Jim was putting out all of about 2 Watts to his antenna, but it was enough to garner him a 569 report from me. His signal was a little chirpy and a tiny bit raspy, but it was still pleasant to listen to and fully copyable. Shortly after our QSO, Jim e-mailed me the above photo. I know how satisfying it is to build a kit and have it work. I can only imagine how much more satisfying it must be to build something from scratch and have it work. I'm not the greatest scratch builder, but the few times I have and have had the finished product work were enough to make the ol' shirt buttons pop.

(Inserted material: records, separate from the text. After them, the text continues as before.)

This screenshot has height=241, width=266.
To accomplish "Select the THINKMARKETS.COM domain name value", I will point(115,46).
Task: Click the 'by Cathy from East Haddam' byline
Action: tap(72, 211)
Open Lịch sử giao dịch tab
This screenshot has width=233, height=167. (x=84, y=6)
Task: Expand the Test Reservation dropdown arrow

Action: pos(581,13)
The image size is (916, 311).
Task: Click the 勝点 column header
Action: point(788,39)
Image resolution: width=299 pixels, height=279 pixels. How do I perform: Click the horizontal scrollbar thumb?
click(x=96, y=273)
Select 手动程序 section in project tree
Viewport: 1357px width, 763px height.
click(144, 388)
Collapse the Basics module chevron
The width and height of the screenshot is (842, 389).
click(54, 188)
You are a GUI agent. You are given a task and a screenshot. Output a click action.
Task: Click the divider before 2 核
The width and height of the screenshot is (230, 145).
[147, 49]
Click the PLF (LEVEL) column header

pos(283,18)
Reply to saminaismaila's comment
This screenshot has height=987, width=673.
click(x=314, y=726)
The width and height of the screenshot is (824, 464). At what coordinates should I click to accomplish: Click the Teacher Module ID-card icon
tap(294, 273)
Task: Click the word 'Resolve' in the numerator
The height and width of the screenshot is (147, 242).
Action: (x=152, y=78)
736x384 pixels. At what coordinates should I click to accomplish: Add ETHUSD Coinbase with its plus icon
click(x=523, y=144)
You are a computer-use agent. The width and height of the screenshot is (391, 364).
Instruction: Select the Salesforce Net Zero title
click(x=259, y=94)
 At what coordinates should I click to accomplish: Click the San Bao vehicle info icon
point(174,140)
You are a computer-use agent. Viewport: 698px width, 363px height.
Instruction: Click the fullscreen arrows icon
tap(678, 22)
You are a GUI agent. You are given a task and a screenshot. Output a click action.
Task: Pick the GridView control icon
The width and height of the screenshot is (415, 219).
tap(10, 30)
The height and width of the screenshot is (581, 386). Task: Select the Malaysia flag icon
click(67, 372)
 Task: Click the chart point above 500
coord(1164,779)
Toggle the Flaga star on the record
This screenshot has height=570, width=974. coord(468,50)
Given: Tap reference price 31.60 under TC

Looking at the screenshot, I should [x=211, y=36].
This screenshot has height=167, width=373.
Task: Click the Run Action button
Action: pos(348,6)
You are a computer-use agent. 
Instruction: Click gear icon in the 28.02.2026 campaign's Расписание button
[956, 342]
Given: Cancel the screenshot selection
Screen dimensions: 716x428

Another friend who is into building from scratch is my good buddy, Bob W3BBO from Erie, PA. As mentioned before, Bob is my Ham Radio mentor, and I've learned so much from him that I don't even know where to begin. ? Very nice work, indeed! I know that Bob has been conversing with Dave AA7EE, who's listed on the blog roll to the right. As far as I'm concerned, Dave's one of the Master Builders. His creations come out looking so good as to be museum pieces, in my humble opinion.
I wish I had an nth of the talent that these guys have. My creations always seem to come out looking more like something Dr. Frankenstein would have created. Functional, maybe, but definitely not pleasant to look at.
This afternoon, I worked three more NPOTA stations:
AC9FL - SSB - TR55 - Ice Age National Scientific Reserve
N4MJ - CW - BF04 - Fort Donelson National Battlefield
KS4YT - SSB - NP30 - Hot Springs National Park
Sadly, my SSB pileup breaking skills are nowhere near my CW pileup breaking skills. It's going to be interesting to see if they improve as the year progresses.